Ainsi l’inégalité naîtrait et s’augmenterait même chez les peuples les plus vertueux et les plus moraux. Elle peut avoir, elle a eu le plus souvent beaucoup d’autres causes ; et l’on y retomberait par tous les moyens qu’on voudrait employer pour en sortir. — Mais elle n’est point un mal ; elle est un bonheur pour les hommes, un bienfait de celui qui a pesé avec autant de bonté que de sagesse tous les éléments qui entrent dans la composition du cœur humain. — Où en serait la société si la chose n’était pas ainsi, et si chacun labourait son petit champ ? — Il faudrait que lui-même aussi bâtit sa maison, fît seul ses habits. Chacun serait réduit à lui seul et aux productions du petit terrain qui l’environnerait. De quoi vivrait l’habitant des terres qui ne produisent point de blé ? Qui est-ce qui transporterait les productions d’un pays à l’autre ? Le moindre paysan jouit d’une foule de commodités rassemblées souvent de climats forts éloignés. Je prends le plus mal équipé : mille mains, peut-être cent mille, ont travaillé pour lui. — La distribution des professions amène nécessairement l’inégalité des conditions. Sans elle, qui perfectionnera les arts utiles ? Qui secourra les infirmes ? Qui étendra les lumières de l’esprit ? Qui pourra donner aux hommes et aux nations cette éducation tant particulière que générale qui forme les mœurs ? Qui jugera paisiblement les querelles ? Qui donnera un frein à la férocité des uns> un appui à la faiblesse des autres ? — Liberté !… je le dis en soupirant, les hommes ne sont peut-être pas dignes de toi ! — Egalité ! ils te désireraient, mais ils ne peuvent t’atteindre !

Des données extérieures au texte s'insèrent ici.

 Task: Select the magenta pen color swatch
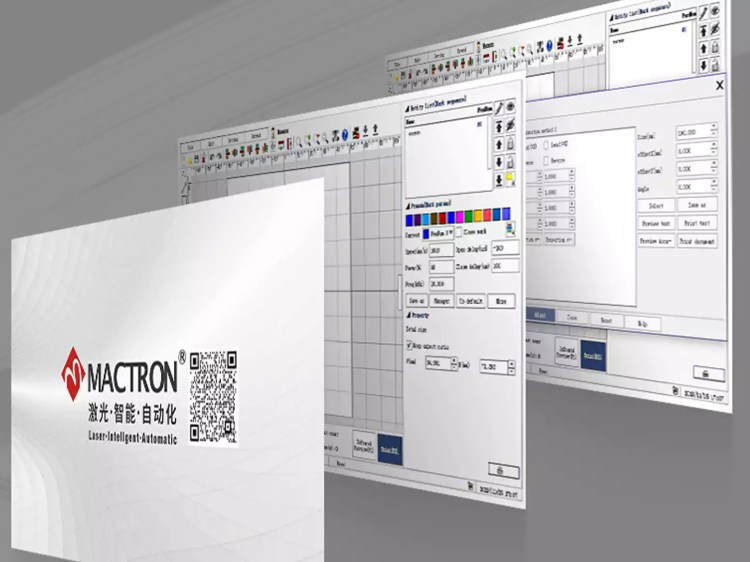(458, 215)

Que Zilia pèse encore les avantages réciproques du sauvage et de l’homme policé. Préférer les sauvages est une déclamation ridicule. Qu’elle la réfute ; qu’elle montre que les vices que nous regardons comme amenés par la politesse sont l’apanage du cœur humain ; que celui qui n’a point d’or est aussi avare que celui qui en a, parce que partout les hommes ont le goût de la propriété, le droit de la conserver, l’avidité qui porte à en accumuler les produits.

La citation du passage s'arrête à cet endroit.